• [Problem statement]
Please tally the lines in the listing below that contain the string "point", treating case as significant, and give only the number.

• [Data provided]
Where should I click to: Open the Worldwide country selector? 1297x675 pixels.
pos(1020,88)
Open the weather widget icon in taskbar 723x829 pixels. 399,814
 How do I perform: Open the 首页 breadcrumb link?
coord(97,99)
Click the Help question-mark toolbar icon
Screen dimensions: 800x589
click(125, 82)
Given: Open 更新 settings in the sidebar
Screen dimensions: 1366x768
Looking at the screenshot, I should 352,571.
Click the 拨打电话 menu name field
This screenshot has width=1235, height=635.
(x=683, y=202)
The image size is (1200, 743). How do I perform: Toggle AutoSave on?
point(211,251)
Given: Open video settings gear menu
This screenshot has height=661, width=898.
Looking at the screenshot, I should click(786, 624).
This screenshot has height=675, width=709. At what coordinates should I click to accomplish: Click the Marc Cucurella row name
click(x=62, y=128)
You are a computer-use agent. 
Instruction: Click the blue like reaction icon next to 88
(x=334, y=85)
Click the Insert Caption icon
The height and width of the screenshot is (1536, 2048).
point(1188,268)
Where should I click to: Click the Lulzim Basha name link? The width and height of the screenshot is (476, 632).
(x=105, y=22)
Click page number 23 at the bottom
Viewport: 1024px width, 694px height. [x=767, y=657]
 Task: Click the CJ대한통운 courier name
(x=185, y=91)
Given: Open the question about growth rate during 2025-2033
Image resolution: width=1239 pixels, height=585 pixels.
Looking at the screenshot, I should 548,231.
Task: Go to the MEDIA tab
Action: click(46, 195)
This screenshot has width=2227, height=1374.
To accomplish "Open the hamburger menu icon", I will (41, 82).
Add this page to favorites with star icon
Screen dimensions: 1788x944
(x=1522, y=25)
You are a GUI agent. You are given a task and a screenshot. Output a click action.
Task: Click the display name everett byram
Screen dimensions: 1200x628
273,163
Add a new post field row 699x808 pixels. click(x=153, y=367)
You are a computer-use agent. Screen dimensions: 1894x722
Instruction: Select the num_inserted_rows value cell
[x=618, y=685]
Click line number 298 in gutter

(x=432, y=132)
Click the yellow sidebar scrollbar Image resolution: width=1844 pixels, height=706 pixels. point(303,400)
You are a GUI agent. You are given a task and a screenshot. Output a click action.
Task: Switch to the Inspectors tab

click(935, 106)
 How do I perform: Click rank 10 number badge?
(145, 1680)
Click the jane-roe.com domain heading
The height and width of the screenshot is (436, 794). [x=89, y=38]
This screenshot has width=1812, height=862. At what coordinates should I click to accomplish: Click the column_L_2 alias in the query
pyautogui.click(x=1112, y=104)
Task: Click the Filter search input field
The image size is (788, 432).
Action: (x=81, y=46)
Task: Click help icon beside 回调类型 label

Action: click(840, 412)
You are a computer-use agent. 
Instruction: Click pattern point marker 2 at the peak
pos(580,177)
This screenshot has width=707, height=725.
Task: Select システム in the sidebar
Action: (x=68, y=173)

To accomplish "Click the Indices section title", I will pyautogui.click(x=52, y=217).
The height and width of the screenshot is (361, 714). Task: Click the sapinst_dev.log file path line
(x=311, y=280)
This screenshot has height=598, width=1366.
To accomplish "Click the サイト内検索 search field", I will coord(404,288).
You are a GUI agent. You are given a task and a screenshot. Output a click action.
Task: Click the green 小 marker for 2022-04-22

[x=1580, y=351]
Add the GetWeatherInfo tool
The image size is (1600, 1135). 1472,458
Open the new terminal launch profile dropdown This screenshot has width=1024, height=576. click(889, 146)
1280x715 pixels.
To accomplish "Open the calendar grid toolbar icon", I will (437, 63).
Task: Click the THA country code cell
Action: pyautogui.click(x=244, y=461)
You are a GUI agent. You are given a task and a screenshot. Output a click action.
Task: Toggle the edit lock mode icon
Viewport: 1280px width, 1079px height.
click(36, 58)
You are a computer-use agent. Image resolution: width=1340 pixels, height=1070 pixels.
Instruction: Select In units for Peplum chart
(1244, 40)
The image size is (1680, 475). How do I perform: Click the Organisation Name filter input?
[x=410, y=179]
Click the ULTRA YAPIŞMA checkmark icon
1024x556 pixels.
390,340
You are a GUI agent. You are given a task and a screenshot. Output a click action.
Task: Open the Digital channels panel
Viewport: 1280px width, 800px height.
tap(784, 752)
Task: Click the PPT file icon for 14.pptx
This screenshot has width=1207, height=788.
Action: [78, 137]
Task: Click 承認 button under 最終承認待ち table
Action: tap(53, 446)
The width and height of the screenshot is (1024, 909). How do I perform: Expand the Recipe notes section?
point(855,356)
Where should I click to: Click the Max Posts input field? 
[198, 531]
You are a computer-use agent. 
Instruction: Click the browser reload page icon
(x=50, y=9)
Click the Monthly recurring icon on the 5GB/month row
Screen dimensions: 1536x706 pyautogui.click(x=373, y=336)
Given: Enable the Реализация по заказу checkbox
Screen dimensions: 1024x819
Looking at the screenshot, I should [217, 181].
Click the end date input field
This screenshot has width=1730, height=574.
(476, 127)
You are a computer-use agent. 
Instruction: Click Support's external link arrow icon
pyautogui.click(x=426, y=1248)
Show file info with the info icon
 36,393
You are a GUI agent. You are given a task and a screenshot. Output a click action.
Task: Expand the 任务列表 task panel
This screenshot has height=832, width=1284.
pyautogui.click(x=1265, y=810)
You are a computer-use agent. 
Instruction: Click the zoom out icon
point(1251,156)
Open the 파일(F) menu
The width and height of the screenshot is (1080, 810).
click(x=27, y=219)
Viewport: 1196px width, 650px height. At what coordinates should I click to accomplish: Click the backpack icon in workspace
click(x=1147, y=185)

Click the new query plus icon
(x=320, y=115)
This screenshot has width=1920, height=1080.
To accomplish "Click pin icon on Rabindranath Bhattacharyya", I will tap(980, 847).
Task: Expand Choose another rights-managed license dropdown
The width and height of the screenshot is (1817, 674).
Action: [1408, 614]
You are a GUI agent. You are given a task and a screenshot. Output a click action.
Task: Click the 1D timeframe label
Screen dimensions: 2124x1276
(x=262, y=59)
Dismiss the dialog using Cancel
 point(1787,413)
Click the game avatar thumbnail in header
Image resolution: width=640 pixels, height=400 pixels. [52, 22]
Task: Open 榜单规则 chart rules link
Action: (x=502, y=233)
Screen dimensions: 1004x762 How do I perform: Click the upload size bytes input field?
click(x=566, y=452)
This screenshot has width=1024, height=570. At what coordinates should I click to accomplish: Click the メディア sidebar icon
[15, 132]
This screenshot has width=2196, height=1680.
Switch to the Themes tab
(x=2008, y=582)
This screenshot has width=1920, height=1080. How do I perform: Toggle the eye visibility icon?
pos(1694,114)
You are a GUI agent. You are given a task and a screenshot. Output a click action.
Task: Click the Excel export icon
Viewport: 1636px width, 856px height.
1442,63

• [Exercise response]
7